France Hamelin (14 July 1918 - 9 March 2007), born France Aline Haberer, was a French artist, a militant pacifist, and a member of the French Resistance during the Second World War.

==Early life==
France Aline Haberer was born in the 12th arrondissement of Paris, into a Huguenot family originally from Alsace. She grew up in Lot-et-Garonne, but returned to Paris with her family, and studied at the École normale supérieure de Sèvres. She joined a group influenced by the philosopher Émile Chartier, known as "Alain".

==Wartime activities==
After the outbreak of war, Haberer, who had been studying art and philosophy at Bordeaux, joined the Resistance, where she met her future husband, Lucien Hamelin.
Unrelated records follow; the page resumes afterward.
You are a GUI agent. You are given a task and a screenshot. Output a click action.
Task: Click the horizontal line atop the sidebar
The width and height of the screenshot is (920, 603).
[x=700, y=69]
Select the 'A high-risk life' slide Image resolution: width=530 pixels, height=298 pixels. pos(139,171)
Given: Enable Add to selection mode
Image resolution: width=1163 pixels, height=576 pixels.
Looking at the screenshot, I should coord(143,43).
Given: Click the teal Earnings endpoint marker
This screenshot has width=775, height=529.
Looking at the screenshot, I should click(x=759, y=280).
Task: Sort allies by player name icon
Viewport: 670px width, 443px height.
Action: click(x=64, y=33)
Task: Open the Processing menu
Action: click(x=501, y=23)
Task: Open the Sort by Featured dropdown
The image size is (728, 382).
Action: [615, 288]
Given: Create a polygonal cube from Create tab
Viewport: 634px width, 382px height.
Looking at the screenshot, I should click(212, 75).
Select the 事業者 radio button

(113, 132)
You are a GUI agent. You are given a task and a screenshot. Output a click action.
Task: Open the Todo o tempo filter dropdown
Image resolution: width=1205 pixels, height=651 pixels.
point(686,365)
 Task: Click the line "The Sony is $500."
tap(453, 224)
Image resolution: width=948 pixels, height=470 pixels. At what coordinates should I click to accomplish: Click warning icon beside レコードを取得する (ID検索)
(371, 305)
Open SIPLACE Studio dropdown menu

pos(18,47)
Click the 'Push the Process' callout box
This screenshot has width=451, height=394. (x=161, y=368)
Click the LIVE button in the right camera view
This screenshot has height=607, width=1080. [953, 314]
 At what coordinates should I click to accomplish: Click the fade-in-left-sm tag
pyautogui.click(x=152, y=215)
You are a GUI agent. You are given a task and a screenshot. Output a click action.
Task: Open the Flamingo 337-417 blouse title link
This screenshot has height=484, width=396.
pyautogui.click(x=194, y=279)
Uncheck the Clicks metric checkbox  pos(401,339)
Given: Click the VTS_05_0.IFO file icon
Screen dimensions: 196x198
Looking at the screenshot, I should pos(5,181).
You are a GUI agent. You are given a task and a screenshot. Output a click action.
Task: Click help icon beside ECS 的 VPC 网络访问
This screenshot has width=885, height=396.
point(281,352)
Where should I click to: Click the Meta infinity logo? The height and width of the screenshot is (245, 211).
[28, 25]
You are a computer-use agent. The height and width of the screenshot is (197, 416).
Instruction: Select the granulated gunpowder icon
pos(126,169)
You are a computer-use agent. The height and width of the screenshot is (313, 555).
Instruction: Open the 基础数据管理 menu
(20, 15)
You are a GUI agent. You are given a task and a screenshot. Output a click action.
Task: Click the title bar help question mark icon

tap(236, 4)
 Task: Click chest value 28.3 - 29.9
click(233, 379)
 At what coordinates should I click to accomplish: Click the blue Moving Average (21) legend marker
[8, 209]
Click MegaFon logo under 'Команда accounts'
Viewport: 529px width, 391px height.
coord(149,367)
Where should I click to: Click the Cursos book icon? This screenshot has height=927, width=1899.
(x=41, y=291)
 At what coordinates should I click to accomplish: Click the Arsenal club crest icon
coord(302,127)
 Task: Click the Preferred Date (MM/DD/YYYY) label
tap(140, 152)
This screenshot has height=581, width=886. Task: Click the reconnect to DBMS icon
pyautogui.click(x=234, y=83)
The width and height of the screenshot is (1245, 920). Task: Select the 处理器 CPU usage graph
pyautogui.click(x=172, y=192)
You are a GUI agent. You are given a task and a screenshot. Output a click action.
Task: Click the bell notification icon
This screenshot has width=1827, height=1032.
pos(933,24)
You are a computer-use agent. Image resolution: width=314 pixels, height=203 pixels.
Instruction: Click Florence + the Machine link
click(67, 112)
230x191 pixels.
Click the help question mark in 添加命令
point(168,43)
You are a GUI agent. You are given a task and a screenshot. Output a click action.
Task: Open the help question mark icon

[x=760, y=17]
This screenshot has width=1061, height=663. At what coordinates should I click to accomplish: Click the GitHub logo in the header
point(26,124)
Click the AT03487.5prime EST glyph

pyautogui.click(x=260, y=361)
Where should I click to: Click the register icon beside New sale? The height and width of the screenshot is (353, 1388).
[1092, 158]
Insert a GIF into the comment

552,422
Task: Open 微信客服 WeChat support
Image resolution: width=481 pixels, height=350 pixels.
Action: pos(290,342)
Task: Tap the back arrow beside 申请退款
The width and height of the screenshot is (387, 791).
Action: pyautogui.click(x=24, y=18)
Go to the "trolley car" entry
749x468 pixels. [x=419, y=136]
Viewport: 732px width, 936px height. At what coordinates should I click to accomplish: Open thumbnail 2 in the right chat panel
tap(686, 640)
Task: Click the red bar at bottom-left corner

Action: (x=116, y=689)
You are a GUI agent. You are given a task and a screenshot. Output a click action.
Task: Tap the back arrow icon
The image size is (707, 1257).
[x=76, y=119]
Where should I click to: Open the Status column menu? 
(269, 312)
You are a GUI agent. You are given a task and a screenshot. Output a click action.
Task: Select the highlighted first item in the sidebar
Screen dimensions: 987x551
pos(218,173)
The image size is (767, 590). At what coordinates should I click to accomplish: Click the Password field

She became more active after witnessing the Vel' d'Hiv Roundup in 1942, and began sheltering Jews in her home. Along with Lucien, she was arrested in August 1943, but escaped deportation initially because she was pregnant. Lucien was sent to the Buchenwald concentration camp, while she was held at the La Roquette Prisons. There she began writing and drawing, her theme is the daily life of the female prisoners. She also kept a diary, recording their experiences. In April 1944 she gave birth to a son in a Paris hospital. With help from Michèle Noyer, she escaped with the child and took refuge at the home of a nurse near Clairac in her home region.

==Post-war==
Lucien Hamelin survived Buchenwald and returned home in 1945; the couple had a further four children. France Hamelin became a teacher of history and geography, and an active peace campaigner, who opposed both the Algerian War and the Vietnam War. She rejected her family's religious beliefs in favour of atheism. She produced no further art, but her work was exhibited, after her death, at the Musée de la Résistance de Châteaubriant.